All the stove walls have a lining providing heat insulation of the internal space of the hot stove from the ambient environment (inclined hatching in the figure).
The tapering section 5 of the dome 3 can have a conical shape or a shape of a ball portion (not shown in the drawing).
The quantity and location of the air and gas supply channels (9, 10, 11, 12) to the pre-chamber 7 is mainly determined by the stove capacity.
In the example of stove embodiment the shaftless air heater has a diameter (D₀) of the pre-chamber 7 equal to 5012 mm, a diameter (D) of the cylindrical throat 6 equal to 3862 mm and diameter (D₂) of the cylindrical section 4 of the dome 3 equal to 10164 mm. In this case the ratio of the diameter of the cylindrical throat 6 to the diameter of the cylindrical section 4 of the dome 3 is equal to 0.38. The cylindrical chamber 1 of the stove, dome 3 (including its sections 4 and 5) as well as pre-chamber 7 are located in the same centerline 18 with possibility of deviation from the centerline 18 to the distance not exceeding 25-35 mm. In this example of stove embodiment combustion pulsations are not observed and gas combustion is the most complete, the content of carbon monoxide (CO) in combustion products is 30 mg/m³ at the allowable value of 100 mg/m³ as per European standards.
Stove operation is performed as follows.
During the heating period of the checkerwork 2 combustion air is supplied through the inlet 15 to the annular collector 16, then through the supply channels 11, 12 to the pre-chamber 7. Gas is supplied through the inlet 13 to the annular collector 14 and then through the supply channels 9, 10 to the pre-chamber 7. Mixing of gas and air results in gas firing at the top of the pre-chamber 7 due to the reaction between this mixture and heated internal walls 8 of the pre-chamber 7. The temperature of the internal walls of the pre-chamber 7 required for gas/air mixture firing is provided by heating the internal walls of the pre-chamber 7 during the blowing period when air heated in the checkerwork 2 is taken out of the stove through the outlet 17. During the heating period of the checkerwork 2 combustion products flow through it and go out of the stove through the checker support system to the chimney stack (not shown in the drawing).
Combustion of the gas/air mixture occurs in the pre-chamber 7 and in the cylindrical throat 6 as well as in the dome 3. Aftercombustion of gases not burnt in the pre-chamber 7 occurs in the cylindrical throat 6 and dome 3. In this case the degree of gas aftercombustion in the cylindrical throat 6 and dome 3 depends on the ratio of the diameter of the cylindrical throat 6 to the diameter of the dome 3. When this diameter ratio is in the optimal interval (0.31 - 0.41), the gas mixture pressure is optimal and the most complete combustion of gas occurs. In this case there is such a thermal stress in the space of the pre-chamber 7 and cylindrical throat 6 which provides elimination of conditions for combustion pulsations.
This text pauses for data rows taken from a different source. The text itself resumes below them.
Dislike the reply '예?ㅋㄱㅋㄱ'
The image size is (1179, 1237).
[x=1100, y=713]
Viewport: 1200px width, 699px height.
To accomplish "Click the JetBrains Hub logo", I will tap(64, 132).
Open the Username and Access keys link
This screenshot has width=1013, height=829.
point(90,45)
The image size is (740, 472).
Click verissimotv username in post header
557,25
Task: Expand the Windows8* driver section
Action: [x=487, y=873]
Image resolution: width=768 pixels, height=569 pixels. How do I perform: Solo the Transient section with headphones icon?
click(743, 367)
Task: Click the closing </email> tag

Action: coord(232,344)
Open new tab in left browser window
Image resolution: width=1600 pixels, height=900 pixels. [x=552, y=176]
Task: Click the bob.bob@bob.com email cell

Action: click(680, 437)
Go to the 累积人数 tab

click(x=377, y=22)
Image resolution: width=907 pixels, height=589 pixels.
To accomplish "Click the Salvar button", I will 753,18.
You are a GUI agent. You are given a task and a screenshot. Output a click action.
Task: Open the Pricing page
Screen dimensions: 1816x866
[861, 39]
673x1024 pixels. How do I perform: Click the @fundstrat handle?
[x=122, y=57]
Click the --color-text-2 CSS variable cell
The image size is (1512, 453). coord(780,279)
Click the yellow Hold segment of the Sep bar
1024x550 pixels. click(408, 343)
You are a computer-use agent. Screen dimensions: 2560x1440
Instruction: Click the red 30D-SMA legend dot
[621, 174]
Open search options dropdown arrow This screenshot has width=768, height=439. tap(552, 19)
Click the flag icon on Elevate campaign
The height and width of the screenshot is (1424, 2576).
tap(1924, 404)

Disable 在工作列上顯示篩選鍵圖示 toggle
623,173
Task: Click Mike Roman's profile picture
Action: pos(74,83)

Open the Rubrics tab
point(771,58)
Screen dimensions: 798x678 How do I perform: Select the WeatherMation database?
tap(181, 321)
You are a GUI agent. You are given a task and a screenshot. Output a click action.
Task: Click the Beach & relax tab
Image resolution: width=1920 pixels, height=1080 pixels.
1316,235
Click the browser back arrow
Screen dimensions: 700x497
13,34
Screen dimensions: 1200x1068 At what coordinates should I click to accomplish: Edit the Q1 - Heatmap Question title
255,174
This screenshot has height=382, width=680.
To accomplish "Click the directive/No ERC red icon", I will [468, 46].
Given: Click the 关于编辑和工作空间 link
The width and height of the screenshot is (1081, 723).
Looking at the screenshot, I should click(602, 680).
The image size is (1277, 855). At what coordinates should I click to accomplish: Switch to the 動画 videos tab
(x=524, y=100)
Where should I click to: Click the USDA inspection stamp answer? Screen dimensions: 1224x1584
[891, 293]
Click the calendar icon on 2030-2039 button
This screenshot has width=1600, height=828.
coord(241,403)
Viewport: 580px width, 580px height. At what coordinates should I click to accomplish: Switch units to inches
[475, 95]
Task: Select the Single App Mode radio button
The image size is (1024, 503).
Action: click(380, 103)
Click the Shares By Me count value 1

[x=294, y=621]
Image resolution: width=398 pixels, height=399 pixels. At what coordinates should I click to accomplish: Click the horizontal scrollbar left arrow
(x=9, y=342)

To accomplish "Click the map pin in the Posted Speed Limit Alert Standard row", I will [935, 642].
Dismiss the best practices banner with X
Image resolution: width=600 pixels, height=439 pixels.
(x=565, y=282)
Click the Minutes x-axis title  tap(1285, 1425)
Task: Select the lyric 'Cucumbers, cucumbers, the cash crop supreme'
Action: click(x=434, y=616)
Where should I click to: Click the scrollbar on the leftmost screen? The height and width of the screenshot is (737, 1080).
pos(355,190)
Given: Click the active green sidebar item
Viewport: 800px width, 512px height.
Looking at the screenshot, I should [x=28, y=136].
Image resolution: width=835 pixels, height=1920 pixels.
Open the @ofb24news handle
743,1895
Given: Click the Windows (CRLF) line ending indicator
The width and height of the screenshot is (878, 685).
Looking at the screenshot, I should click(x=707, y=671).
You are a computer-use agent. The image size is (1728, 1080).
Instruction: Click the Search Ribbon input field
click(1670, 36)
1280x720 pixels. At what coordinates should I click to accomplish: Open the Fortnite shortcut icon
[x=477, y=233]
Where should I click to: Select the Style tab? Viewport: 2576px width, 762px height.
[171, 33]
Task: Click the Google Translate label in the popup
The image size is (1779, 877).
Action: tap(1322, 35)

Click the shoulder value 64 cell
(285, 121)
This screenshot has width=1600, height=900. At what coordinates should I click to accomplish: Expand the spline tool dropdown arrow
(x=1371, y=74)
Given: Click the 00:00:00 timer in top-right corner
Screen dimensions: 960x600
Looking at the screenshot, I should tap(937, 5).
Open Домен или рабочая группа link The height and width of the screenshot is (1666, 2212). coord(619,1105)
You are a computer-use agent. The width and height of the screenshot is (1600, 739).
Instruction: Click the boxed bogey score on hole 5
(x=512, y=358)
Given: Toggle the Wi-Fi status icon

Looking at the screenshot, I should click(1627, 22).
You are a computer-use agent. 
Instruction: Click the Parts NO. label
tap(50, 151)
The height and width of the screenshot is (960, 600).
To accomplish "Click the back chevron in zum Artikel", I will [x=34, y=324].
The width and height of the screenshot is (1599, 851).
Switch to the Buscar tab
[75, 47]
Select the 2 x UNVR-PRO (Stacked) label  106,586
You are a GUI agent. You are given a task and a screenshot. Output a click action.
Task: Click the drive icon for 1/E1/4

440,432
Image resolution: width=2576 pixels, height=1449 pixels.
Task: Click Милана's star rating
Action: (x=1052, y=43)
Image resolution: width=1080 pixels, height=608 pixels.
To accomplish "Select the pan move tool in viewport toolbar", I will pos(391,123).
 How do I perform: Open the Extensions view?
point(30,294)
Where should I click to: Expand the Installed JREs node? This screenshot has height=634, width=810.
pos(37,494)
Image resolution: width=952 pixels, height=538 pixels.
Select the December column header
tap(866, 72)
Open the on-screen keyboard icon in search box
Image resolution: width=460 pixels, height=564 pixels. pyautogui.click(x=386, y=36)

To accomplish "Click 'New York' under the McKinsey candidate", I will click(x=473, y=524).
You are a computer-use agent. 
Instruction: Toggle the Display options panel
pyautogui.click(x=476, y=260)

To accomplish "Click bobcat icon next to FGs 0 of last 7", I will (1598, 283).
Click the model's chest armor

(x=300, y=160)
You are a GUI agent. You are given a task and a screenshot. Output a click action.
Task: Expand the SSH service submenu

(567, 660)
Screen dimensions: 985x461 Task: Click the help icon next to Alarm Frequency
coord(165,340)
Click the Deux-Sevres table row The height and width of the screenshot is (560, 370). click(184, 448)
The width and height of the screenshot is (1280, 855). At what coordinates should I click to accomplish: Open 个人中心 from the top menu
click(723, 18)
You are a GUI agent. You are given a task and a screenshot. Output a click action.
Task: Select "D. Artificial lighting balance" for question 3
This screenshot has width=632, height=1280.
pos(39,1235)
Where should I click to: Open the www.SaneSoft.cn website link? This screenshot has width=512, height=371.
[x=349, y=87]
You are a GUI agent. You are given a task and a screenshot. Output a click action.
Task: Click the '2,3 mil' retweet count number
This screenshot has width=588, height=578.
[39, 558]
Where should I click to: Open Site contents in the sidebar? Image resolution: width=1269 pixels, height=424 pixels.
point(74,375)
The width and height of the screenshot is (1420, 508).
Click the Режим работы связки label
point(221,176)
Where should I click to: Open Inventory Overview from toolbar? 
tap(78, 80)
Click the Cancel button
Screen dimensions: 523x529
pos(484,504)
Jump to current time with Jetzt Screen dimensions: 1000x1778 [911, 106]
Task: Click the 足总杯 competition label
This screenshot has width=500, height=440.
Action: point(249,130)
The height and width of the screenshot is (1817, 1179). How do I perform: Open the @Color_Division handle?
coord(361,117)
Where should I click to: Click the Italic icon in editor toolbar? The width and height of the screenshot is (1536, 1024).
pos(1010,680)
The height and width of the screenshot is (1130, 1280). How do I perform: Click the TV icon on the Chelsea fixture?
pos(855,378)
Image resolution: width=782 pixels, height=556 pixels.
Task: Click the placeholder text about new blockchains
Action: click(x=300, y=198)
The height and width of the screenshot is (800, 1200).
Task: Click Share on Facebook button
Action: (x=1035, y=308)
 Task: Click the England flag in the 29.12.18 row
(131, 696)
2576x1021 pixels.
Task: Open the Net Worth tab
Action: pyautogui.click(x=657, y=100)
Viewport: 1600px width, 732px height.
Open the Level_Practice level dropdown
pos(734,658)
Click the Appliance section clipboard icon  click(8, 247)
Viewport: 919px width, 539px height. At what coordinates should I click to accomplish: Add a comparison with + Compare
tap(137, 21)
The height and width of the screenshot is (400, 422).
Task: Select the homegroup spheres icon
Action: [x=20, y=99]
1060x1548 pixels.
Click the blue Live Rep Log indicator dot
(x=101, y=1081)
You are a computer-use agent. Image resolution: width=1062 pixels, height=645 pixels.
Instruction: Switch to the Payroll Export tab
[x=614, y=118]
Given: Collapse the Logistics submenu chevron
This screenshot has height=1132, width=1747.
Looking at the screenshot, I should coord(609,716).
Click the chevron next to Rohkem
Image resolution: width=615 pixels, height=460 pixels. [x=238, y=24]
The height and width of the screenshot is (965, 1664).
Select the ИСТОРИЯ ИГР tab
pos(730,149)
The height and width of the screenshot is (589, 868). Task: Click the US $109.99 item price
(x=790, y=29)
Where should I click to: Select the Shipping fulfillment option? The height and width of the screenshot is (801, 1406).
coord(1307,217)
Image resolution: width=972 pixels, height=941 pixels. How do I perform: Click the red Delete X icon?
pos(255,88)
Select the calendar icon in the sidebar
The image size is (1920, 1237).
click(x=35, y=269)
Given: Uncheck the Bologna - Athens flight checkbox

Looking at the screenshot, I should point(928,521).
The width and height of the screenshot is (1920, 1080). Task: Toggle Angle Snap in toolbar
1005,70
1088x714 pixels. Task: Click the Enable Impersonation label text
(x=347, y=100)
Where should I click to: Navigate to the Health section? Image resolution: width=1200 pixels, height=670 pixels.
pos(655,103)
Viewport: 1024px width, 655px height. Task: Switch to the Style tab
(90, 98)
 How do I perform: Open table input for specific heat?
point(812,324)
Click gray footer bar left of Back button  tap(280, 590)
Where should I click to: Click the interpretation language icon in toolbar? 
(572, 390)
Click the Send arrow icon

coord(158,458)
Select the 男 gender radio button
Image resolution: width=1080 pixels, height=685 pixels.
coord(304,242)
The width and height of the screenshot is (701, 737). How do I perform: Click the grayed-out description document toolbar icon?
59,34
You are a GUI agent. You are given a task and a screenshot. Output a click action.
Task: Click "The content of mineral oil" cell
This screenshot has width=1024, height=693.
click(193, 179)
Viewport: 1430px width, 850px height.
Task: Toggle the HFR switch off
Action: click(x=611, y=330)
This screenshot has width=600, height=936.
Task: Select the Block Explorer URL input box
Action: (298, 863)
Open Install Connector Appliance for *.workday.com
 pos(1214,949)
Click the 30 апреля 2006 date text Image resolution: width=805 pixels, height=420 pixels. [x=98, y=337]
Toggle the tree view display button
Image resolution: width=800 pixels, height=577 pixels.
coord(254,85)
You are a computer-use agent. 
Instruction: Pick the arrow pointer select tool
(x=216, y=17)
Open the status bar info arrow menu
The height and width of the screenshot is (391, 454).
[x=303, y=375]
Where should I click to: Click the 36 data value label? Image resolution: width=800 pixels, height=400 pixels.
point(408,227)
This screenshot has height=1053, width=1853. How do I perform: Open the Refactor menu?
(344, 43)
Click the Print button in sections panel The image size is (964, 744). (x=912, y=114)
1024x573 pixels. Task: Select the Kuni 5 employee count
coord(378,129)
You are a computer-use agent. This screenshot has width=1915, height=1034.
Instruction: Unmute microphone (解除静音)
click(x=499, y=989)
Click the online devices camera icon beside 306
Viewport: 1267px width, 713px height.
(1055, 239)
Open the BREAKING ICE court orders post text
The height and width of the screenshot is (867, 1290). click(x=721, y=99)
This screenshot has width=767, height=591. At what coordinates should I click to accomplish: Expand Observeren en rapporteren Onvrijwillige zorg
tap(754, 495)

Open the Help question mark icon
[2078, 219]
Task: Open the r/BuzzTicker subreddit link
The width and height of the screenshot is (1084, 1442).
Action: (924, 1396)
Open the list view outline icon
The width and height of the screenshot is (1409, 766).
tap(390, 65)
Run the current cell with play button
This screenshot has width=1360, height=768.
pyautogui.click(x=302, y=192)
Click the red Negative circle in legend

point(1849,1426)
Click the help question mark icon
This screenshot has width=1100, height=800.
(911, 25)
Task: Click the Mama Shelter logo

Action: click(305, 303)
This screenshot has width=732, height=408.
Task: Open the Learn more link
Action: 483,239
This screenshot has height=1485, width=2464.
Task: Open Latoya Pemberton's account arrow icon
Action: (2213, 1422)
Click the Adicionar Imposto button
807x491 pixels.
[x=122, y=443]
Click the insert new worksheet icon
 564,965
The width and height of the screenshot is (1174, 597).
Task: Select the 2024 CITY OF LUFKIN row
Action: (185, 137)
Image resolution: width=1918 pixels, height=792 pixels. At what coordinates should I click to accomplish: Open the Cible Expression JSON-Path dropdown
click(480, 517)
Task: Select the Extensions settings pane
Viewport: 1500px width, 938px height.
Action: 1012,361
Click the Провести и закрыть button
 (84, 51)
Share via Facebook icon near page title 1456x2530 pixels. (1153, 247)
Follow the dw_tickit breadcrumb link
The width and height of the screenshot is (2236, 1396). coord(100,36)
Thus, application of the proposed shaftless air heater eliminates conditions for occurrence of combustion pulsations and increases completeness of gas combustion.

Claims

The shaftless air heater including a cylindrical chamber with a checkerwork and a dome which is located above the checkerwork and has a cylindrical section as well as a tapering section located above the cylindrical section and a cylindrical throat located above the tapering section and communicating with a pre-chamber located above the dome, channels for supplying air and gas located in lateral walls of the pre-chamber, is different in that the shaftless air heater is implemented with a ratio of the diameter of the cylindrical throat to the diameter of the cylindrical section of the dome within 0.31 to 0.41.